The epoxy resin solution according to [1], which is an epoxy resin having 12 alkylene units or alkylene ether units having 2 to 12 carbon atoms.
[3] The epoxy equivalent of the epoxy resin obtained by reacting the (poly) alkylene glycol diglycidyl ether (X), the polyhydric phenol compound (Y) and the epoxy resin (Z) having an aromatic ring is 200 to 20,000 g. The epoxy resin solution according to [1] or [2], which is / eq.
[4] The amount of the organic solvent is 10 with respect to a total of 100 parts by weight of the (poly) alkylene glycol diglycidyl ether (X), the polyhydric phenol compound (Y), and the epoxy resin (Z) having an aromatic ring. The epoxy resin solution according to any one of [1] to [3], which is ˜900 parts by weight.
[5] The polyhydric phenol (Y) is at least one selected from the group consisting of bisphenols, biphenols, benzenediols, phenol novolac resins, and bisphenol novolac resins. ] The epoxy resin solution as described in any one of.

[6] An epoxy resin composition comprising the epoxy resin solution according to any one of [1] to [5] and an epoxy resin curing agent.
[7] Further, a bifunctional or higher functional epoxy other than the epoxy resin obtained by reacting the (poly) alkylene glycol diglycidyl ether (X), the polyhydric phenol compound (Y) and the epoxy resin (Z) having an aromatic ring. The epoxy resin composition according to [6], including a resin. [8] The epoxy resin composition according to [6] or [7], containing 0.1 to 80% by weight of an epoxy resin curing agent with respect to 100 parts by weight of all epoxy resin components.

[9] A cured epoxy resin obtained by curing the epoxy resin composition according to any one of [6] to [8].

[10] An adhesive comprising the epoxy resin composition according to any one of [6] to [8].

  ADVANTAGE OF THE INVENTION According to this invention, when it is set as a varnish, the epoxy resin solution and epoxy resin composition which were excellent in adhesiveness and chemical resistance are provided. Because of these features, the epoxy resin solution and the epoxy resin composition of the present invention can be applied and expanded in the fields of paints, electrical / electronic materials, adhesives, CFRP (carbon fiber reinforced resin) and the like.

  Embodiments of the present invention will be described in detail below, but the present invention is not limited to the following descriptions, and can be arbitrarily modified and implemented without departing from the gist of the present invention. In this specification, when a value or physical property value is put before and after using “to”, the value before and after that is used. In the present specification, the expression “(poly) alkylene” means “alkylene” or “polyalkylene”. For example, “(poly) alkylene glycol” represents “alkylene glycol” or “polyalkylene ether glycol”.

1. Epoxy resin solution The epoxy resin solution of the present invention is an epoxy resin obtained by reacting an alkylene glycol diglycidyl ether (X), a polyhydric phenol compound (Y) and an epoxy resin (Z) having an aromatic ring. It may be referred to as “epoxy resin to be used”) and an organic solvent. The epoxy resin solution of the present invention is characterized by excellent adhesion and chemical resistance when used as a varnish.
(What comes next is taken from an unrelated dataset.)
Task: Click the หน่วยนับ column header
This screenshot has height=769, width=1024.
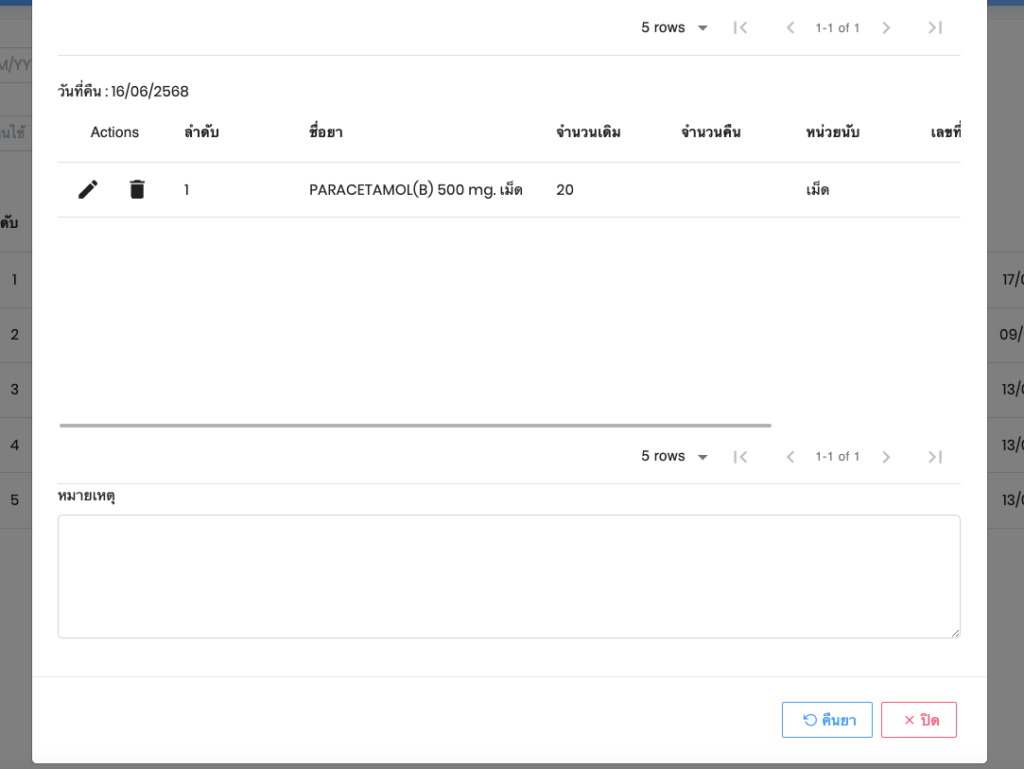Action: click(x=832, y=132)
<(Poly) alkylene glycol diglycidyl ether (X)>
The (poly) alkylene glycol diglycidyl ether (X) used in the epoxy resin solution of the present invention is an epoxy resin obtained using (poly) alkylene glycol as a raw material. Examples of (poly) alkylene glycol diglycidyl ether (X) include ethylene glycol diglycidyl ether, polyethylene glycol diglycidyl ether, propylene glycol diglycidyl ether, polypropylene glycol diglycidyl ether, 1,4-butanediol diglycidyl ether, Polytetramethylene glycol diglycidyl ether, 1,5-pentanediol diglycidyl ether, polypentamethylene glycol diglycidyl ether, 1,6-hexanediol diglycidyl ether, polyhexamethylene glycol diglycidyl ether, 1,7-heptanediol Diglycidyl ether, polyheptamethylene glycol diglycidyl ether, 1,8-octanediol diglycidyl ether (Poly) alkylene glycol diglycidyl ether consisting only of a chain structure such as 1,10-decanediol diglycidyl ether, 2,2-dimethyl-1,3-propanediol diglycidyl ether, 1,4-cyclohexanedimethanol di Examples include alkylene glycol diglycidyl ether having a cyclic structure such as glycidyl ether.

  Among these, from the viewpoint of raw material procurement, (poly) alkylene glycol diglycidyl ether having an alkylene unit having 2 to 12 carbon atoms or an alkylene ether unit having 2 to 12 carbon atoms is preferable, and both adhesiveness and chemical resistance are particularly good. From the viewpoint of being excellent, (poly) alkylene glycol diglycidyl ether having an alkylene unit having 2 to 6 carbon atoms or an alkylene ether unit having 2 to 6 carbon atoms is more preferable. The (poly) alkylene glycol diglycidyl ether (X) mentioned above can be used alone or in combination of two or more.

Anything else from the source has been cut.